##### Data for the task

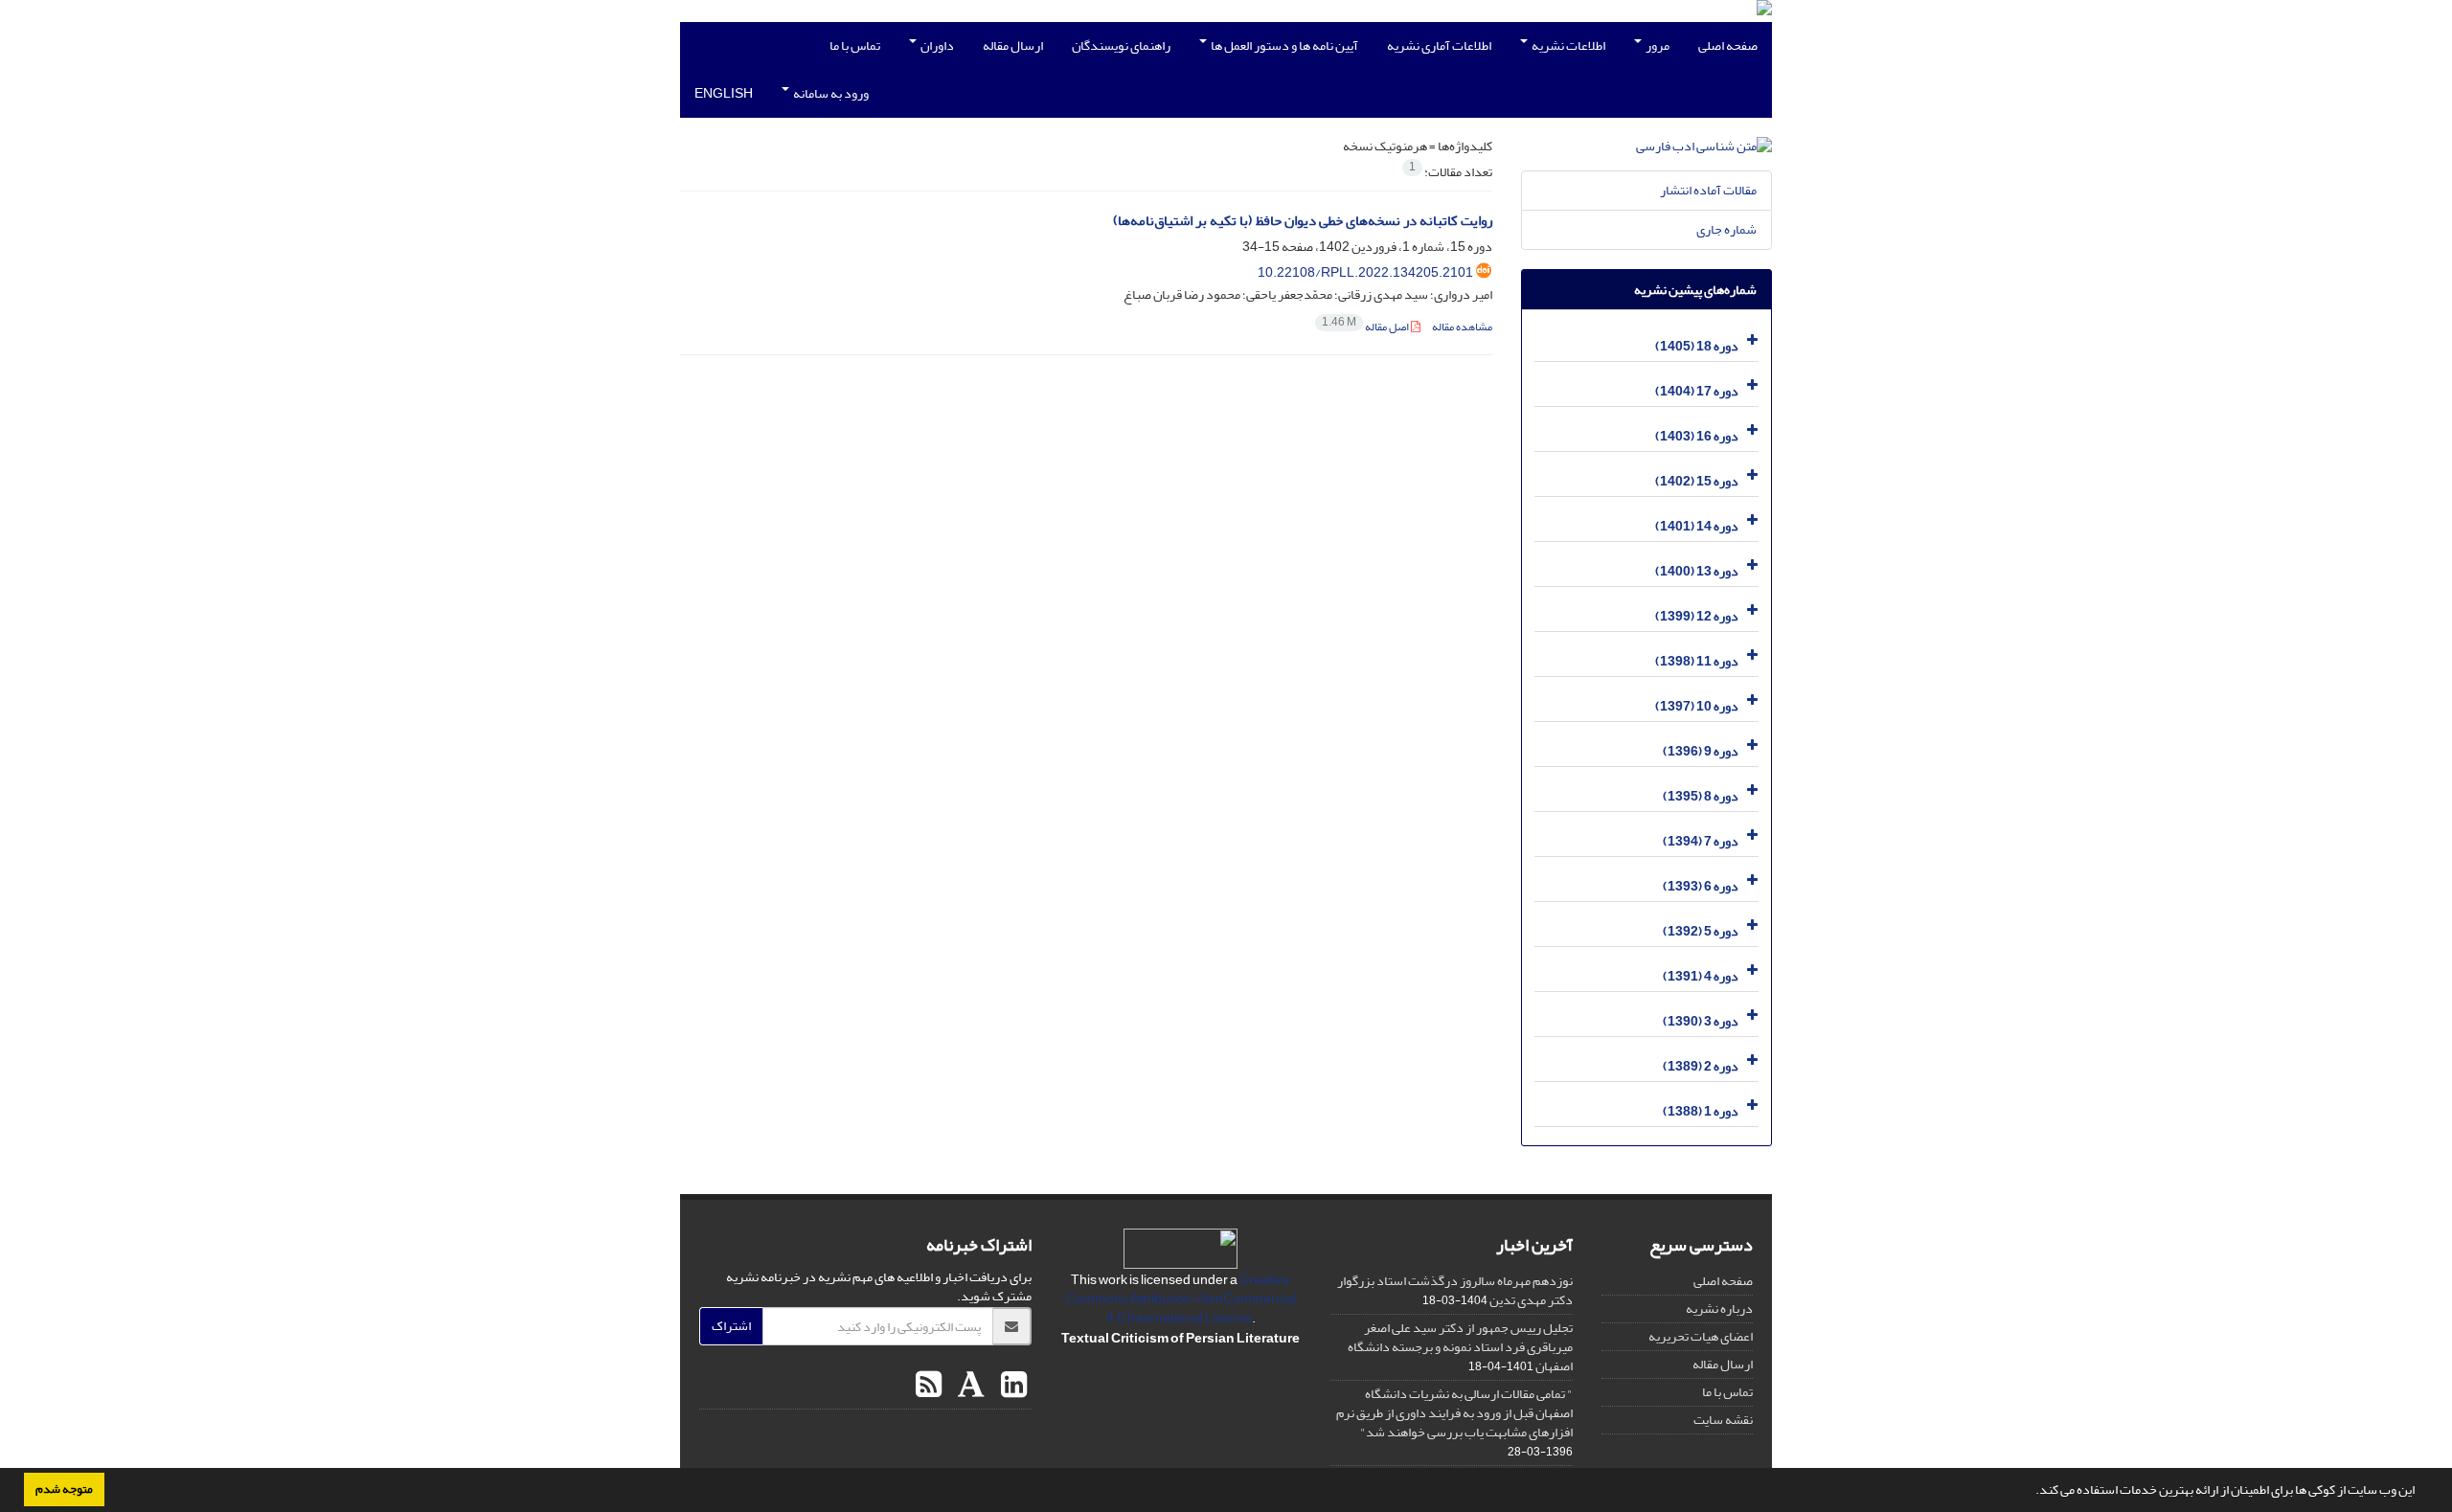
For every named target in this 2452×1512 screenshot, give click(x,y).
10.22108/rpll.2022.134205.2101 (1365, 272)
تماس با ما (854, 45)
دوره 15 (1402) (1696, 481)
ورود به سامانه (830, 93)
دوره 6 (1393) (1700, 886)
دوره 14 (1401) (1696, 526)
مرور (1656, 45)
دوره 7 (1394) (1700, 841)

##########

_The problem_
In the answer, the data should reappear exactly, with no pictures.

_Reply_
For every named target in this 2452×1512 screenshot, give click(x,y).
10.22108/rpll.2022.134205.2101 (1365, 272)
تماس با ما (854, 45)
دوره 15 (1402) (1696, 481)
ورود به سامانه (830, 93)
دوره 6 (1393) (1700, 886)
دوره 14 (1401) (1696, 526)
مرور (1656, 45)
دوره 7 (1394) (1700, 841)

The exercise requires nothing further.